At the same time, three youngsters in those roles is plenty for a team with Stanley Cup plans, so the organization needs to evaluate those players and others in the system who could be possible replacements.
If no internal options are able to fill the role, a deadline trade would come into view.
Creating trade value in young players
Holland hasn’t yet been able to manage it (William Lagesson plus two picks for Brett Kulak doesn’t count) in Edmonton, but it’s possible to create trade value during the season and then cash it at the trade deadline.
A player like Samorukov might be a dear price to pay for the Oilers, but if the ask is one of the 2023 draft picks, adding Samorukov into a deal may mean keeping a more valuable selection.
The king of this kind of pump and dump was Sam Pollock of the Montreal Canadiens. He would elevate a talented but unproven player and place him on a feature line (Guy Charron with Jean Beliveau and Mickey Redmond just before the Frank Mahovlich trade) to increase perceived value on a player.
The Oilers do not boast a lush farm system, so value will need to be created in some way. Pushing a youngster up the depth chart for a few weeks could result in a successful deal.
Will Holland win a September trade?
The key to success in any negotiation is indifference to the outcome.

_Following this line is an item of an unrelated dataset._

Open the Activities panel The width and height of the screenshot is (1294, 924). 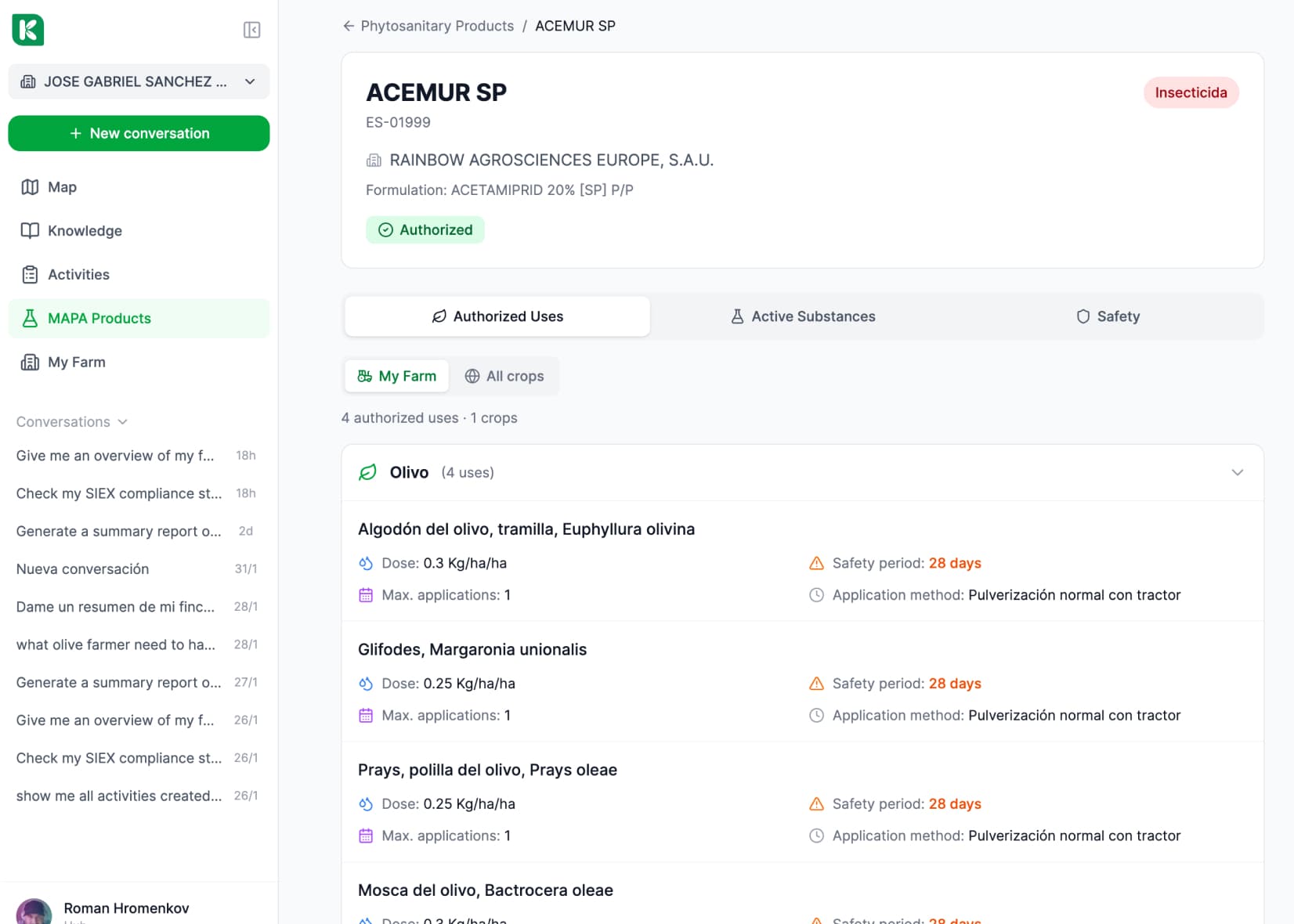[x=78, y=274]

No matter how well you play poker, there’s a tell. In the Oilers’ case, it’s clear winning the Stanley Cup is the goal, and the window of opportunity runs until Leon Draisaitl reaches free agency.

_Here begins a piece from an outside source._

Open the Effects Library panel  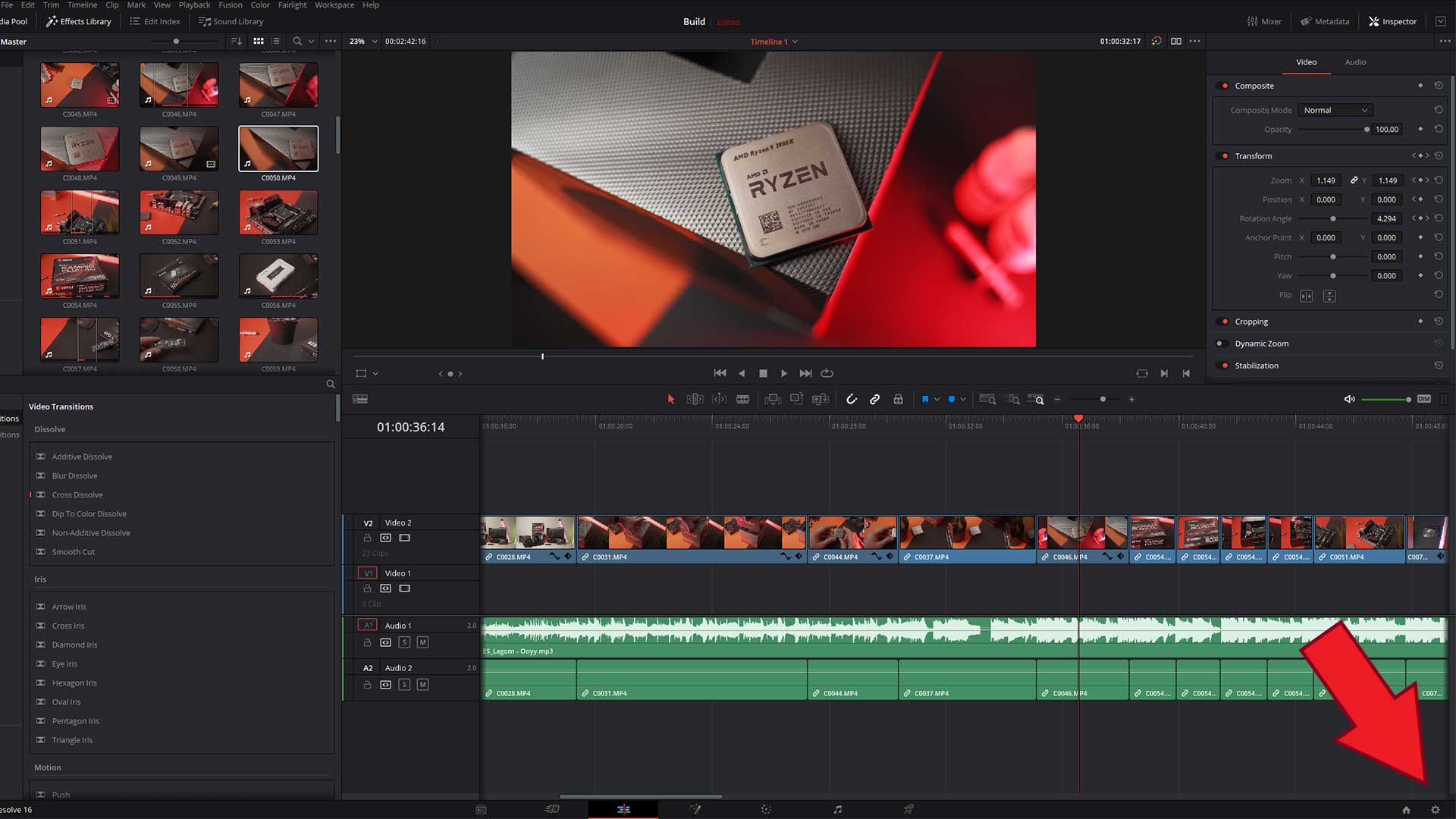click(78, 21)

That’s three more seasons, the big man is unrestricted in the summer of 2025.
Any trade by Holland before the season, and absolutely any trade at the deadline, will involve sending out future assets of great quality for sudden impact players for the season and postseason to come.
Winning the Stanley Cup means giving up quality talent in trade. If Edmonton wins in 2023, 2024 or 2025, one would expect few complaints about value lost in a trade that aided the cause.
An alternative option
If Holland and the coaching staff want to start the season with 22 men, and get all three bonus contracts on the roster opening night, there is a way. If Foegele is dealt for no returning money as part of the asset, the team can add Holloway to Broberg and Evan Bouchard in satisfying all bonus issues for the year.
Along with all the usual problems that will need to be solved before the season starts, figuring out the penalty killers is an important piece. Woodcroft and Manson used Ryan for 1:27 a night, Ryan and his teammates giving up 8.3 goals per 60 and 50 shots per 60 shorthanded.
Players used more often (McLeod, Ryan Nugent-Hopkins, Zach Hyman) by the new coaching staff gave up between 3.5 and 4.0 goals per 60 and also had better shot rates than Ryan. It did appear at times that Kailer Yamamoto was emerging as the fourth option, but NHL coaching staffs like to have plenty of room to use different penalty killers.
Ryan may emerge as a bubble roster player through no fault of his own. The cap hit lands in Edmonton’s sweet spot and that could impact him.
Oilers fans who were focused on Holland winning a trade this summer are likely waiting to be satisfied, although the Zack Kassian trade allowed the team to add some quality free agents.
The nature of Edmonton’s situation lends itself to useful pieces being added at the expense of futures. Kent Nilsson arrived for a pick that turned into Link Gaetz, Dwayne Roloson cost a first-round selection that turned into Trevor Lewis.
Finding an Oilers fan who regrets either deal would be difficult if not impossible. Whatever may come, the price will be dear, the return must have an impact and the cap must be satisfied.
Holland is counting on those youngsters. Watch for Broberg, McLeod and Skinner; if they are successful, Edmonton could go a long way.